Com efeito, como bem observou o MMº Juiz a quo, existe ainda a séria dúvida de que o recorrente tenha já adquirido a estável capacidade de conduzir a sua vida de modo socialmente responsável, sem ir cometer crime; e prevê-se razoavelmente que a colocação dele em liberdade nesta altura não é compatível com a paz social.
De qualquer modo, importa ter presente que é generalizadamente consabido que em termos comparativos, as sanções penais da ordem jurídica da RAEM são mais benevolentes. Daí que Macau deve tentar todo o esforço para evitar a desastre de ser destino ou “paraíso” de delinquentes.
Nesta linha de perspectiva, não podemos deixar de entender que não tem cabimento o pedido da recorrente, e não merece censura alguma o douto despacho em escrutínio.
Por todo o expendido acima, propendemos pela improcedência do presente recurso”; (cfr., fls. 176 a 177-v).

*

Corridos os vistos legais dos Mmos Juízes-Adjuntos, e nada obstando, vieram os autos à conferência.

*

Passa-se a decidir.

Fundamentação

Dos factos

2. Flui dos autos a factualidade seguinte (com relevo para a decisão a proferir):

– por Acórdão do T.J.B. de 11.06.2014, foi, A, ora recorrente, condenado pela prática como autor materi UN CHI WENG al de 1 crime de “tráfico ilícito de estupefacientes”, na pena de 4 anos e 6 meses de prisão;
– o mesmo recorrente, deu entrada no E.P.C. em 08.06.2015, e em 05.04.2018, cumpriu dois terços da referida pena, vindo a expiar totalmente a mesma pena em 05.10.2019;
– durante a sua reclusão foi 2 vezes disciplinarmente punido: em 15.11.2016 e em 24.11.2017;
– se lhe vier a ser concedida a liberdade condicional, irá viver com a sua família em Macau, de onde é natural, possuindo proposta de emprego como carregador em transporte de mercadorias.

Do direito

3. Insurge-se o ora recorrente contra a decisão que lhe negou a concessão de liberdade condicional, afirmando, em síntese, que se devia considerar que reunidos estão todos os pressupostos do art. 56° do C.P.M. para que tal libertação antecipada lhe fosse concedida.

Vejamos.

— Preceitua o citado art. 56° do C.P.M. (que regula os “Pressupostos e duração” da liberdade condicional) que:

“1. O tribunal coloca o condenado a pena de prisão em liberdade condicional quando se encontrarem cumpridos dois terços da pena e no mínimo 6 meses, se:
a) For fundadamente de esperar, atentas as circunstâncias do caso, a vida anterior do agente, a sua personalidade e a evolução desta durante a execução da prisão, que o condenado, uma vez em liberdade, conduzirá a sua vida de modo socialmente responsável, sem cometer crimes; e
b) A libertação se revelar compatível com a defesa da ordem jurídica e da paz social.
2. A liberdade condicional tem duração igual ao tempo de prisão que falte cumprir, mas nunca superior a 5 anos.
3. A aplicação da liberdade condicional depende do consentimento do condenado”; (sub. nosso).
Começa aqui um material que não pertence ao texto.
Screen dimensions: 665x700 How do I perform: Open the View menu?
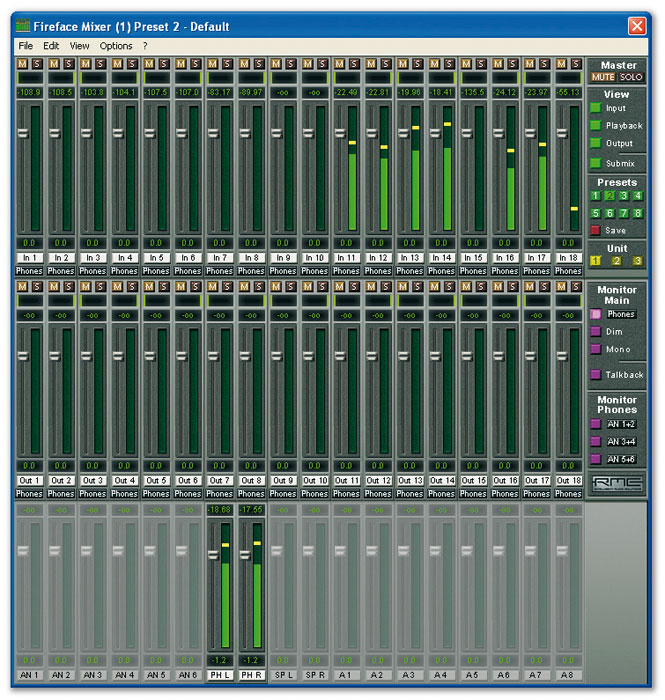point(79,46)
Constituem, assim, “pressupostos objectivos” ou “formais”, a condenação em pena de prisão superior a seis (6) meses e o cumprimento de dois terços da pena, num mínimo de (também) seis (6) meses; (cfr. n.° 1).

“In casu”, atenta a pena que ao recorrente foi fixada, e visto que se encontra ininterruptamente preso desde 08.06.2015, expiados estão já dois terços de tal pena, pelo que preenchidos estão os ditos pressupostos formais.

Todavia, e como é sabido, tal “circunstancialismo” não basta, já que não sendo a liberdade condicional uma medida de concessão automática, impõe-se para a sua concessão, a verificação cumulativa de outros pressupostos de natureza “material”: os previstos nas alíneas a) e b) do n.° 1 do referido art. 56°.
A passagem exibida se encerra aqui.